A Warrenton native and a graduate of Fauquier High and Virginia Commonwealth University, Carsyn became enamored with MMA and moved to Albuquerque in early 2019 to train at Jackson-Winks Fight Academy. After two years, she relocated to Denver to train with Evolution Fight Team. She posted a 6-1 amateur record and was a month out from her professional debut when it happened—the first of two serious injuries.
She was sparring with a high-profile UFC professional champion in June, 2021, honored she’d earned this opportunity to test herself.
“I understand grappling innately, but struggle with striking,” she told me. “You have to learn the alphabet before you learn grammar. Boxing is like a dance. If you go straight in, you get lit up, so you don’t try to hit. You bait your opponent, set a trap, feint.”
She’d improved significantly, and in the first round, her strong chin kept her on her feet. But then, in a regular takedown which she resisted “way too late,” Carsyn heard an audible pop. She finished the second round, but when she went to put on her shoe, she realized her left knee was unstable and the kneecap was misaligned.
A subsequent MRI revealed a hairline tibia fracture tibia, total rupture of the anterior cruciate ligament (ACL) and torn meniscus. She had to wait two long months for the tibia to heal before surgery. After six months of physical therapy and “back blasting” (upper body strength-training and hand speed boxing drills), she was 90 percent ready to fight.
She began rolling again, until February, 2022, and a second traumatic injury. She already had suffered a partially injured collarbone that had healed. But in another takedown, she heard it go, felt movement in her chest and throat, the loosening of the joint, and pressure on her trachea. It hurt to take deep breaths, to lean over to tie her shoes, and it was uncomfortable to swallow. Multiple consults and much research made her realize how unusual (and serious) this sterno-clavicular joint injury was.
Still, she told her knee surgeon “I can’t retire as an amateur. Just give me one professional fight!”
After finding a specialist, a surgical team operated on April 26. . And then came the lecture.
“Carsyn, I won’t do this surgery again,” her surgeon told her. “It was a sphinctersqueezer. When I was drilling holes in your collar bone, your brachial vein and pulmonary artery were exposed. Rehab the way I tell you…We want as much scar tissue as possible.”
Her right shoulder was totally immobilized for six months. With her arm taped to her chest, Carsyn still did lower body strength training, with a load of fast footwork and left-hand jabbing. (Her right hand is her power shot).
Shocked by how much more invasive the second surgery was, sobered by the loss of almost two full years at a pivotal point in her career, Carsyn remains focused. Cleared in October to resume strength training for her right shoulder, she has an uphill road back to achieve cardio-fitness, along with sparring, grappling, and strength training.
Carsyn turned 30 on Nov. 2. She can resume cage fighting in January. Time is short and she knows it. Still, she amazes me.

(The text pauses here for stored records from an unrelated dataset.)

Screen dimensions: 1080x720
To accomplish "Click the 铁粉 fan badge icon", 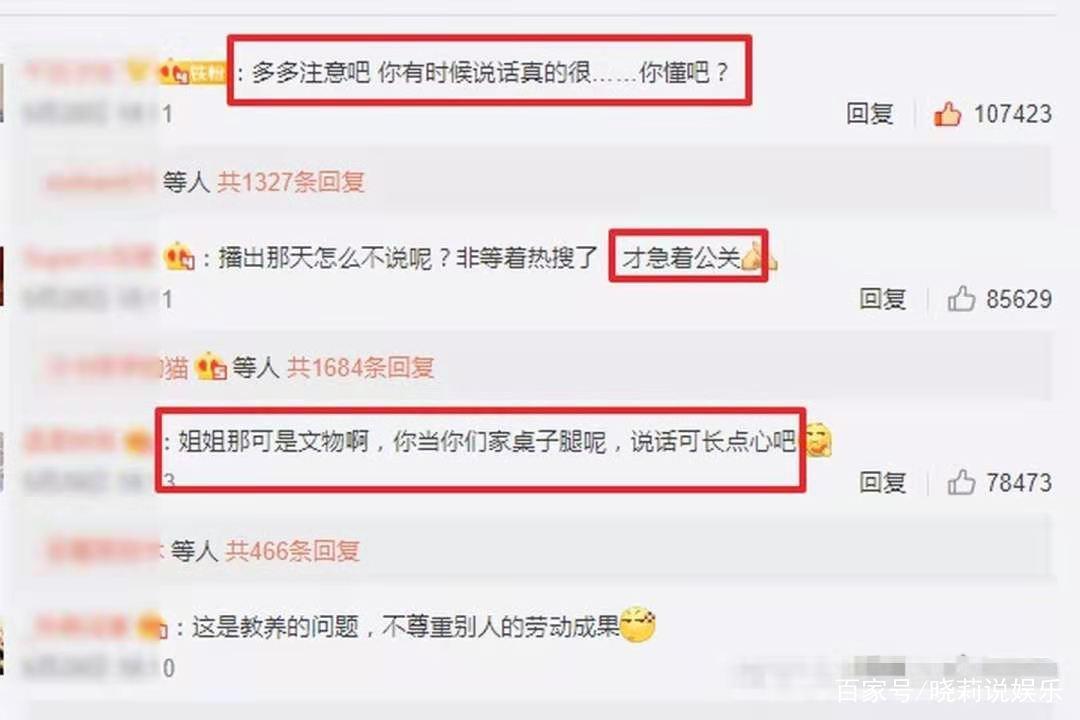I will (x=192, y=72).

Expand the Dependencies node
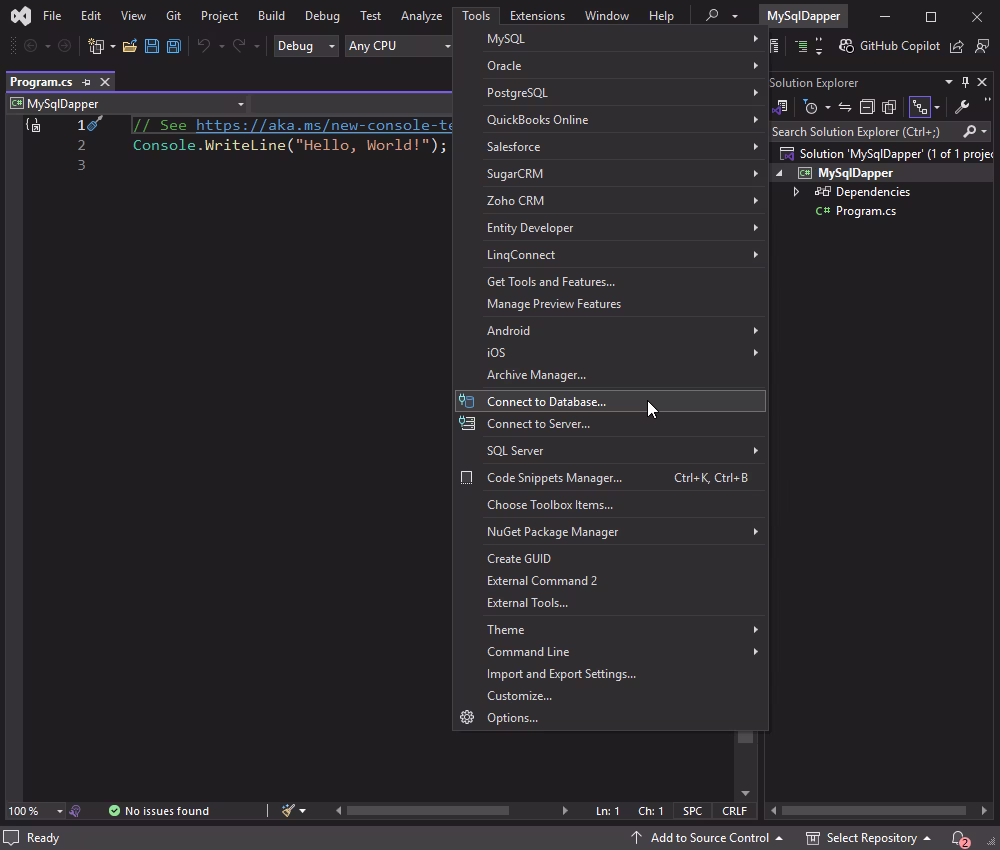tap(796, 191)
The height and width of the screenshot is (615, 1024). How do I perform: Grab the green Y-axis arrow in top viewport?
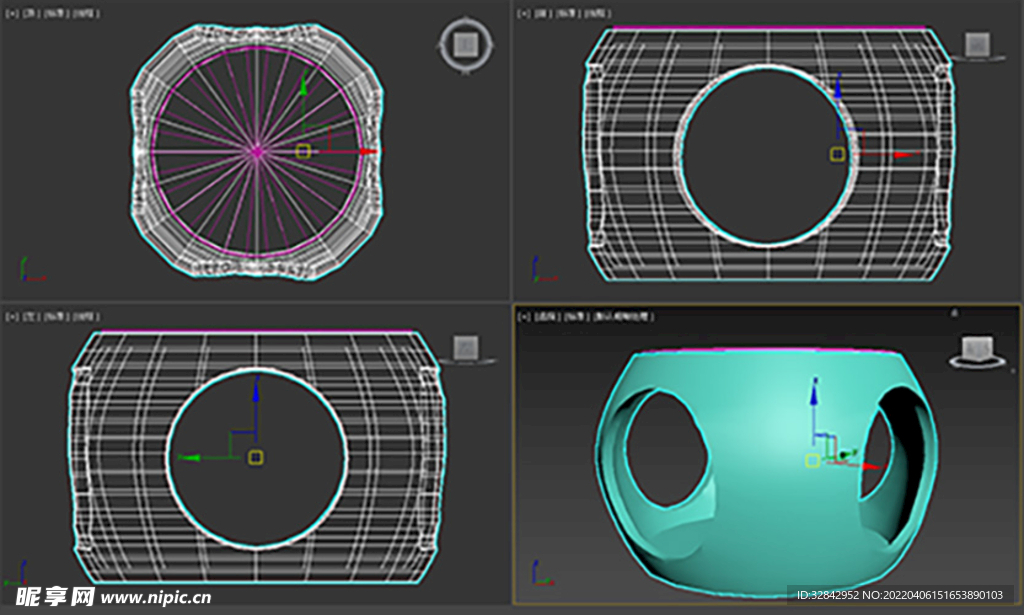tap(303, 87)
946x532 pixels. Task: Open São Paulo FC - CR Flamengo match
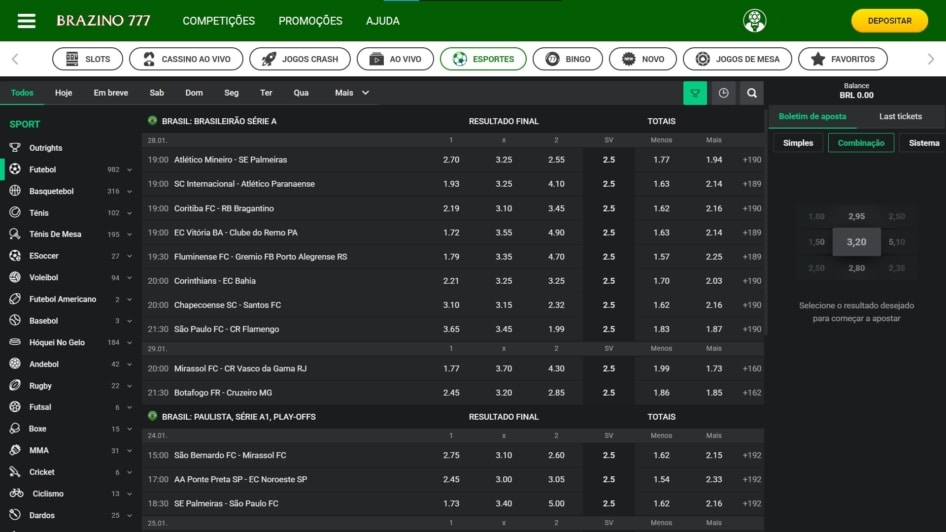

“No matter what order those injuries happened,” she said, “I’m lucky because it forced me to sit out grappling for two years and concentrate on boxing.”
When I asked how she feels on the other side of all this trauma, she answered with no hesitation.
“I feel hungry. I want to feel the anxiety of the fight life again. Plus, a sound butt-whipping does your soul good if you can take it.”
There speaks the bridesmaid, my daughter, Fighter Chick.
I recently read a line from a poem that resonated with me.
“I would rather have a body full of scars and a head full of memories, than a life of regrets and perfect skin.”
One more time Carsyn, one more time.